DOE contractor CPCCo recently completed construction of a protective cocoon over the former K East Reactor building at Hanford. (Photo: DOE)
The Department of Energy’s Office of Environmental Management (EM) announced that construction of Hanford’s K East Reactor cocoon has been completed ahead of schedule and under budget. Cocooning of K East—enclosing it in a protective steel structure while the reactor’s radioactivity naturally decays—was one of EM’s key construction priorities for 2022.
K East, which operated from 1955 to 1971, is the seventh of nine former plutonium production reactors to be cocooned at the Hanford Site near Richland, Wash. The nearby K West Reactor will be the eighth. The ninth, the B Reactor, has been preserved as the world’s first full-scale plutonium production reactor and is part of the Manhattan Project National Historical Park.

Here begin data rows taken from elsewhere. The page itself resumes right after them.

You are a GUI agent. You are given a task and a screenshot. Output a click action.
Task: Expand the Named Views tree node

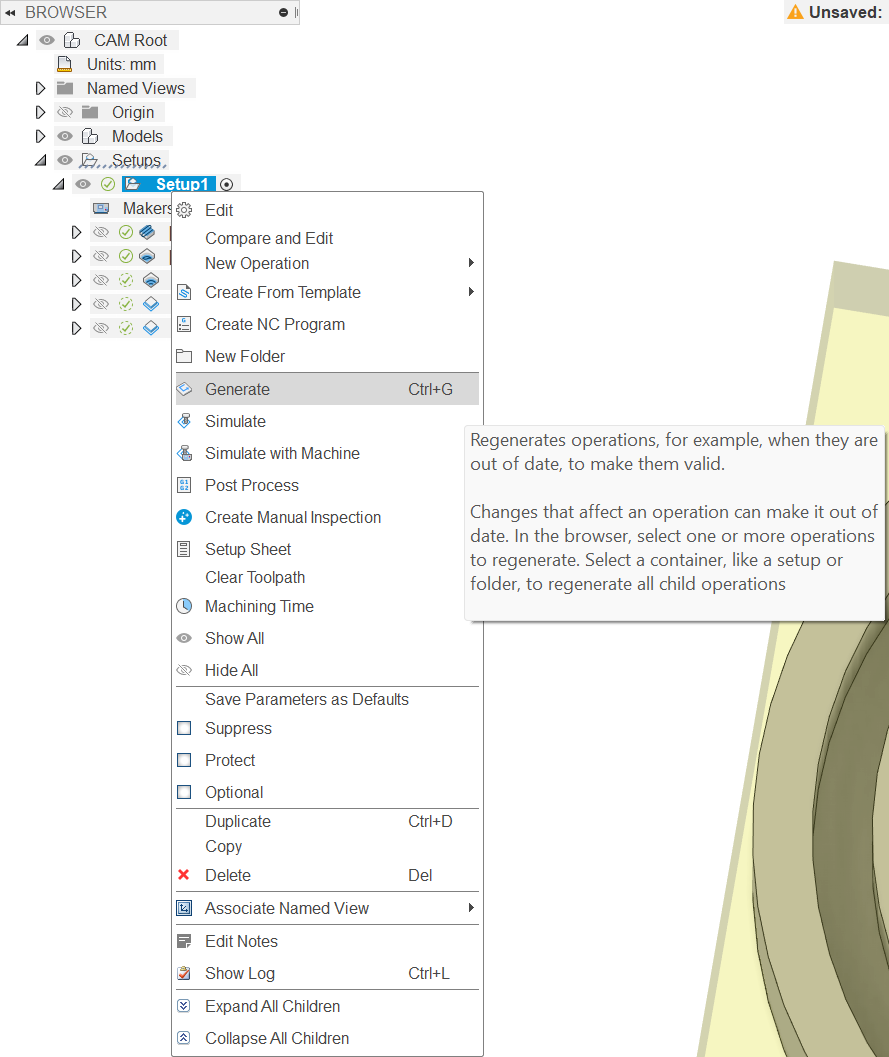coord(41,88)
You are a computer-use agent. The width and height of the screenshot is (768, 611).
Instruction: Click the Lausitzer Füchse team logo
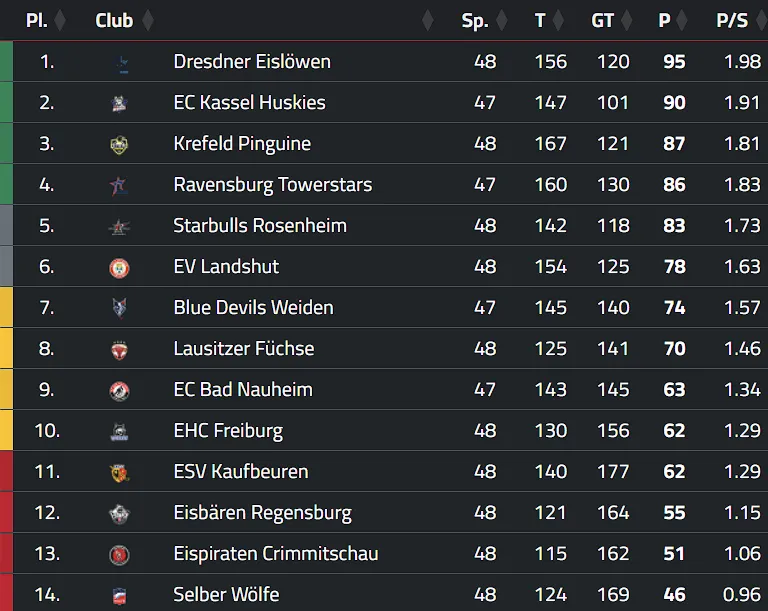[x=120, y=349]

Year-long project: Workers with EM contractor Central Plateau Cleanup Company (CPCCo) broke ground on the project last fall after awarding a subcontract in August 2021 to a local business for the work.
Earlier this year, crews finished backfilling and compacting the area around the former reactor with approximately 34,000 cubic yards of sand and gravel to level the site before pouring a 6-foot-thick concrete foundation to support construction of the cocoon. The first steel columns for the enclosure were placed in mid-May with construction of the frame and installation of metal sheeting on the walls and roof continuing through the summer. Completion of construction was announced on October 26.
Design features: The cocoon’s design allows for routine inspections of the reactor every five years. During this “checkup,” radiation technicians will confirm that no contamination is leaving the sealed reactor core and that nothing is entering the building from the outside. Additional safety features include new lighting between the structure and the reactor building, as well as upgraded lighting inside the building.